TASK DIRECTIONS: Write out, word for word, the part of the listing below that opens with the line containing "You are a computer-use agent. Viewport: 1050px" and closes with the line containing "You are a computer-use agent. Viewport: 1024px", keeping both of those lines and adding no others.

DATA SUPPLIED:
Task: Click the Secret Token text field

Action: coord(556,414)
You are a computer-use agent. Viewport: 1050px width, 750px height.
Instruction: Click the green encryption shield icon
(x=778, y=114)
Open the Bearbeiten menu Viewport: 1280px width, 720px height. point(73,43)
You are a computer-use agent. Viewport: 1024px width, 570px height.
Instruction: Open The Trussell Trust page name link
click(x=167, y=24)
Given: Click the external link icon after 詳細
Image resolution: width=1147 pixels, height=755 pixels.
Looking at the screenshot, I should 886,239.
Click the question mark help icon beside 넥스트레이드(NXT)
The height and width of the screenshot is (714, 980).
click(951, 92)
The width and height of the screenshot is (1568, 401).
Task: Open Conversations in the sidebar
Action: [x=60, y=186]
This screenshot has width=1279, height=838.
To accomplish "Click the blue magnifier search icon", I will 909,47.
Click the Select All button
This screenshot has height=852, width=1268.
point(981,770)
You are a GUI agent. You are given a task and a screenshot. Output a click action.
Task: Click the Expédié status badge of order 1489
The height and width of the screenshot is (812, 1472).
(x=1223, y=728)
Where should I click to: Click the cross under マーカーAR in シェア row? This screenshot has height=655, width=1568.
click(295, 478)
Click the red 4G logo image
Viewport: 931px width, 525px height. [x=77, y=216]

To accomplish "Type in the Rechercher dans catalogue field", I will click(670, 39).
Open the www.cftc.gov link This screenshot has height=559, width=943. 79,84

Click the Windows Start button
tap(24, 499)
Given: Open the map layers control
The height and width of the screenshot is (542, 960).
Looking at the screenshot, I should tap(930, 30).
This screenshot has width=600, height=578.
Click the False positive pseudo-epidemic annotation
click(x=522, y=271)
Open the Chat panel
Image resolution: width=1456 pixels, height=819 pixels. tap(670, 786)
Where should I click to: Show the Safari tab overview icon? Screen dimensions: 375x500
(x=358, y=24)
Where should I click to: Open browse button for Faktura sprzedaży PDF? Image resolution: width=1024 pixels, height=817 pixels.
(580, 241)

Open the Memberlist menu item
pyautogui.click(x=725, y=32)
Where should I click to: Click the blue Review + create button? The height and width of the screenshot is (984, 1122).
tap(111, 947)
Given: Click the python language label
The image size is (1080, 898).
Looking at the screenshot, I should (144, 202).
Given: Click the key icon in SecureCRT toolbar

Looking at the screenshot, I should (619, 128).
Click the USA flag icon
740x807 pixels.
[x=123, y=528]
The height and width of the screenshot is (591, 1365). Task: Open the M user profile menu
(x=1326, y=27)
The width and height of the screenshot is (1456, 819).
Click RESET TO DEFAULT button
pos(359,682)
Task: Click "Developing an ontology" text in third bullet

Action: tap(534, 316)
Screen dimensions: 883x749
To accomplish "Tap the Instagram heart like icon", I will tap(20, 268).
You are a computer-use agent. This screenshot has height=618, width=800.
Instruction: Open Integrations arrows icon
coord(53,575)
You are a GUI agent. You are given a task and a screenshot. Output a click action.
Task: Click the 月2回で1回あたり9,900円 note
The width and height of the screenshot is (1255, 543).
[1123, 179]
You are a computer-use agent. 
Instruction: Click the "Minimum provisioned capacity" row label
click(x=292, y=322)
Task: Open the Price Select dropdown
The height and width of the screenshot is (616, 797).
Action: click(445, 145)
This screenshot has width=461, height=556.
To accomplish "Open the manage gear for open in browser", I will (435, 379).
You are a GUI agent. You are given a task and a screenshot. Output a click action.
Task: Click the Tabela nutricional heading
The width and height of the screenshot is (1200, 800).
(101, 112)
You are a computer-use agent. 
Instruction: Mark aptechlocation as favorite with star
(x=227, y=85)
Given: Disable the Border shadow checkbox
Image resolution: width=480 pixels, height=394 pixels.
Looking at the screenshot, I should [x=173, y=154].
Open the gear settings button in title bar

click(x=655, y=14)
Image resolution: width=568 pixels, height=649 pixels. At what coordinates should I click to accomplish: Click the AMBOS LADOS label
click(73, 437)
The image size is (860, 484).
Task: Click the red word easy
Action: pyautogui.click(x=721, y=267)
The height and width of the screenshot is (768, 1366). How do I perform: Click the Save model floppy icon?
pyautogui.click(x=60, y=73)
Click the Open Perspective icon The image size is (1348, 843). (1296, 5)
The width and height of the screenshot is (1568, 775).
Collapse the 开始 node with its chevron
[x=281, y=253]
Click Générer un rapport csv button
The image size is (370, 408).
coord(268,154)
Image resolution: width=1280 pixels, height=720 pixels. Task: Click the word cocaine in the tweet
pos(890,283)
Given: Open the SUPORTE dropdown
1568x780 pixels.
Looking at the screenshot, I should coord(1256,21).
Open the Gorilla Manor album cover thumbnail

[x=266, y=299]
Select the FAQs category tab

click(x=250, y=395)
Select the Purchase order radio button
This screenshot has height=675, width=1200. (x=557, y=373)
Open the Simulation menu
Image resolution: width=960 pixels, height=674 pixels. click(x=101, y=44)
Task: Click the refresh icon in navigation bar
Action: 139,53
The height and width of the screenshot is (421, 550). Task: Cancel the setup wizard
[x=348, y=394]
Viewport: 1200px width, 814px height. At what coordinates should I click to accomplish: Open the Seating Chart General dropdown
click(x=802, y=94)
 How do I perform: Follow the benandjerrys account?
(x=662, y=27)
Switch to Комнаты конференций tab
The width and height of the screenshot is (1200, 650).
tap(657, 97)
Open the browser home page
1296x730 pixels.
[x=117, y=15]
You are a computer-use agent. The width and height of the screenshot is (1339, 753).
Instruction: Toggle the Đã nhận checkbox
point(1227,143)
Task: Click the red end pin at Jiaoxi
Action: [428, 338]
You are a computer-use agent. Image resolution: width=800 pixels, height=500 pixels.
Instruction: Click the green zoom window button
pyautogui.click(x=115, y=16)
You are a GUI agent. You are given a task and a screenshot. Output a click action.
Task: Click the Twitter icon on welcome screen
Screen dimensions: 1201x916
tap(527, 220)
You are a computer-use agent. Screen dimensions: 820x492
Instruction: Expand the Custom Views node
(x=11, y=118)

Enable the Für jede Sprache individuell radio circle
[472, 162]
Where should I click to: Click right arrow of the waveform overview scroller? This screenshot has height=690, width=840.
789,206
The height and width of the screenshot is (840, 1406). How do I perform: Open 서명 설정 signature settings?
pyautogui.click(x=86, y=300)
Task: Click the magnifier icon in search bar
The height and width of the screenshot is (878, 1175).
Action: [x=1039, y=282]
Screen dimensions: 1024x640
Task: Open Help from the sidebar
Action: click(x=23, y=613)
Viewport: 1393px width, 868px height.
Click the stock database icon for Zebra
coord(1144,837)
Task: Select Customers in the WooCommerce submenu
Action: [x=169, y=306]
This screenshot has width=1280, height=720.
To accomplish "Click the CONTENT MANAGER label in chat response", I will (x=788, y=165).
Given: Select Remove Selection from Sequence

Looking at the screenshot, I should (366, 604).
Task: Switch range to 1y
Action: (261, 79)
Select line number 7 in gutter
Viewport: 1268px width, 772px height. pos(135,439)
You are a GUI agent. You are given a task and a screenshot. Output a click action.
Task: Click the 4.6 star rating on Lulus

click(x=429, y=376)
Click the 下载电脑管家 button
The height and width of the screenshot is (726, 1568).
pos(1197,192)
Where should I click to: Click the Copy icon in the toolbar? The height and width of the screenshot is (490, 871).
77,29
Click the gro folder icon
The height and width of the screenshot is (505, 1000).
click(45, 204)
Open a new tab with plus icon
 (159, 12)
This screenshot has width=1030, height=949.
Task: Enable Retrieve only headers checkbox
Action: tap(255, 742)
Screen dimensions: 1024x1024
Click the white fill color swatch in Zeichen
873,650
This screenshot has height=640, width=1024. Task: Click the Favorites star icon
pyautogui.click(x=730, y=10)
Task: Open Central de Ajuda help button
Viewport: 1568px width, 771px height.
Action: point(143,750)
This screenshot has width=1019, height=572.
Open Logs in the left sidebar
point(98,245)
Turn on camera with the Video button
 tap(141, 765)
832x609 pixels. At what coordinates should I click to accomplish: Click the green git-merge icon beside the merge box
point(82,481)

ANSWER FOR THIS EXERCISE:
You are a computer-use agent. Viewport: 1050px width, 750px height.
Instruction: Click the green encryption shield icon
(x=778, y=114)
Open the Bearbeiten menu Viewport: 1280px width, 720px height. point(73,43)
You are a computer-use agent. Viewport: 1024px width, 570px height.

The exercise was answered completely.